- **Exercise aim**: Please find the line that holds "Given: Tap the search magnifier icon" below and reproduce it, along with every line after it through the end, exactly and without pictures.

(Stored entries)
↓↓↓

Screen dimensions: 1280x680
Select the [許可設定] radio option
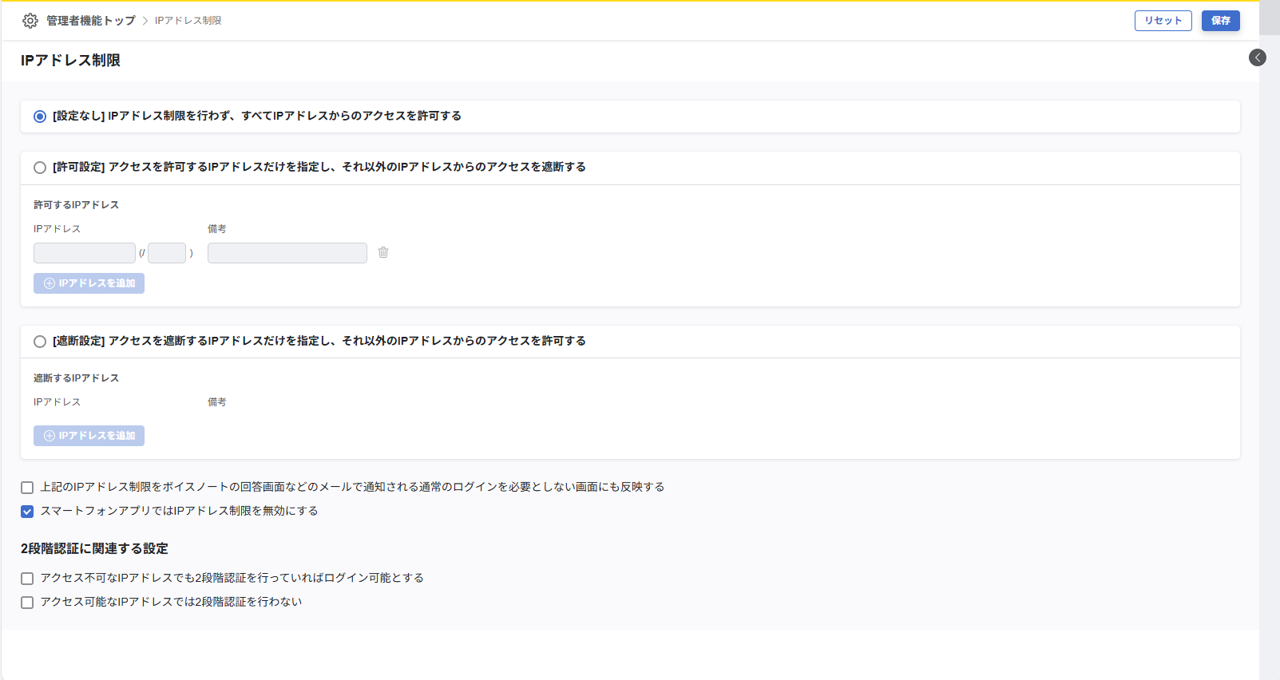pyautogui.click(x=40, y=168)
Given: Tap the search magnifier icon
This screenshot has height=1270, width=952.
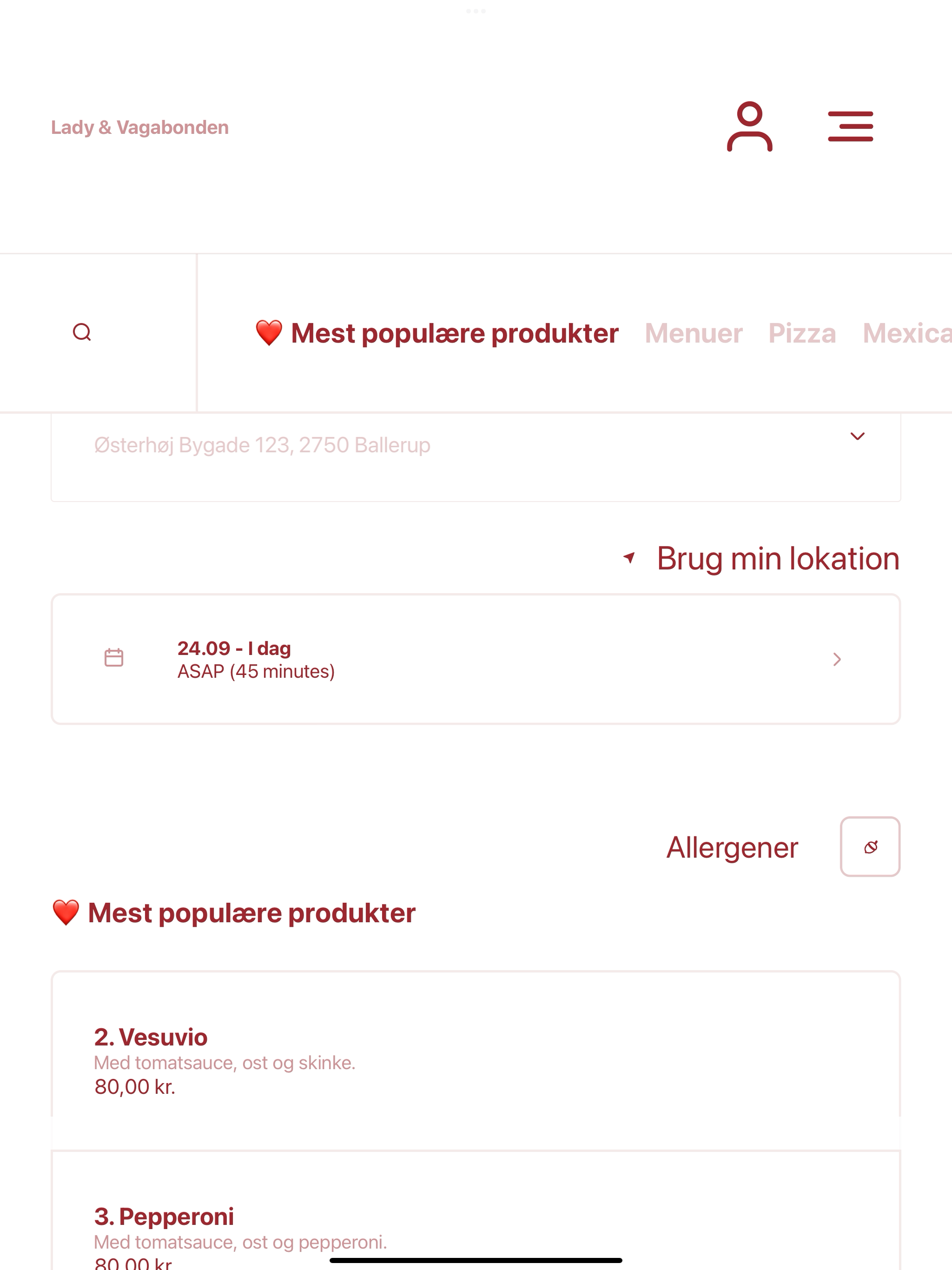Looking at the screenshot, I should click(82, 332).
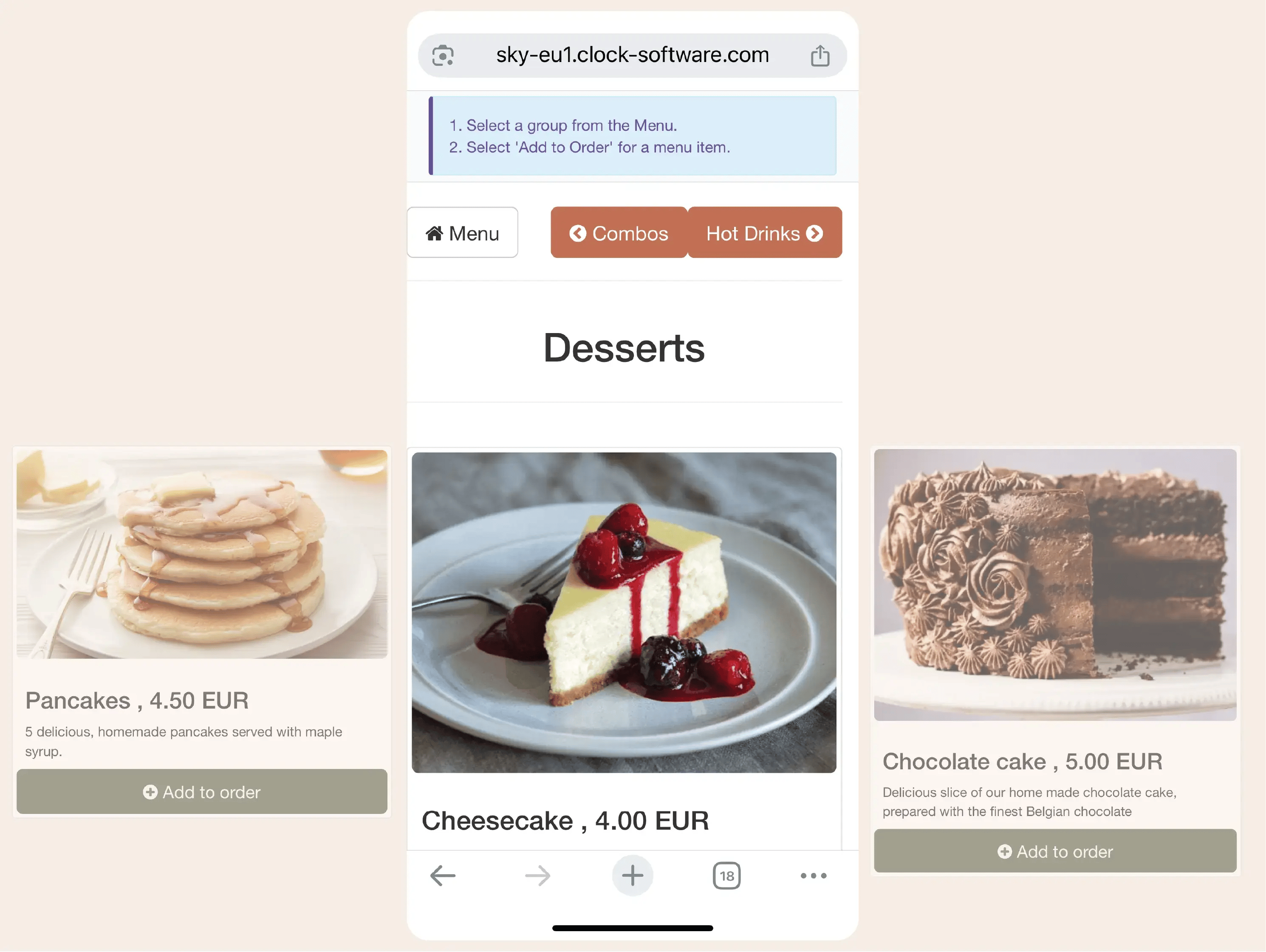Open the three-dot browser menu
This screenshot has height=952, width=1266.
pos(813,875)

↑↑↑

- **Your response**:
Given: Tap the search magnifier icon
This screenshot has height=1270, width=952.
Looking at the screenshot, I should click(82, 332).
Open the three-dot browser menu
This screenshot has height=952, width=1266.
pos(813,875)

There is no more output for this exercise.